Text Analysis (Part-6)

 In the previous lectures we had already covered various important Text Analysis Technique, this lecture was not about the technique to perform text analysis but it was about the technique to faster the process of Text Analysis, this is named as  Locality Sensitive Hashing (LSH).

Locality Sensitive Hashing

Why LSH?

The task of finding nearest neighbours like finding the similar document is very common. Although using brute force to check for all possible combinations will give us the exact nearest neighbour but it is not practical for larger data as it is time consuming. Approximate algorithms to accomplish this task has been an area of active research, although these algorithms don’t guarantee the exact answer, but provide a good approximation. These algorithms are faster and scalable. Locality sensitive hashing (LSH) is one such algorithm which have various applications.

Basic Idea

LSH refers to a family of functions (known as LSH families) to hash data points into buckets so that data points near each other are located in the same buckets with high probability, while data points far from each other are likely to be in different buckets. This makes it easier to identify observations with various degrees of similarity.

The goal of the LSH is to find the near duplicate pairs of documents from the given large collections of documents. For this LSH algorithm has been divided into 3 steps:

• Shingling

• Min Hashing

• Locality-sensitive hashing

The basic idea can be depicted as below

Shingling

In this step, we convert each document into a set of characters of length k (also known as k-shingles or k-grams). The key idea is to represent each document in our collection as a set of k-shingles.

Example Consider there is one document, D, “Nadal”. Now if we’re interested in 2-shingles, then our set will be {Na, ad, da, al} and similarly set of 3-shingles will be {Nad, ada, dal}.

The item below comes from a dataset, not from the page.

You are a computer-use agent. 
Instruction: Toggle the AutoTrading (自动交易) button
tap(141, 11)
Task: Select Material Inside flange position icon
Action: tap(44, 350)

Certain facts regarding the shingles:

• Similar documents are more likely to share more shingles

• Reordering paragraphs in a document of changing words doesn’t have much affect on shingles

• k value of 8–10 is generally used in practice. A small value will result in many shingles which are present in most of the documents (thus, bad for differentiating documents)

Jaccard Index

We’ve a representation of each document in the form of shingles. Now, we need a metric to measure similarity between documents. Jaccard Index is one of the matrix that one can use. Jaccard Index between any two documents A & B can be defined as:

It’s also known as intersection over union (IOU). Suppose A: “Nadal” and B: “Nadia”, then 2-shingles representation will be:

A: {Na, ad, da, al} and B: {Na, ad, di, ia}.

Thus, Jaccard Index = 2/6

It is to be noted that more number of common shingles will result in bigger Jaccard Index and hence more likely that the documents are similar.

Hashing

The idea of hashing is to convert each document to a small signature using a hashing function H. Suppose a document in our corpus is denoted by d. Then:

• H(d) is the signature and it’s small enough to fit in memory

• If similarity(d1,d2) is high then Probability(H(d1)==H(d2)) is high

• If similarity(d1,d2) is low then Probability(H(d1)==H(d2)) is low

Note: Choice of Hashing is tightly linked to the similarity metric we are using. For Jaccard Similarity the appropriate hashing function is min-hashing.

Min Hashing

This is the somewhat technical and critical aspect of this algorithm.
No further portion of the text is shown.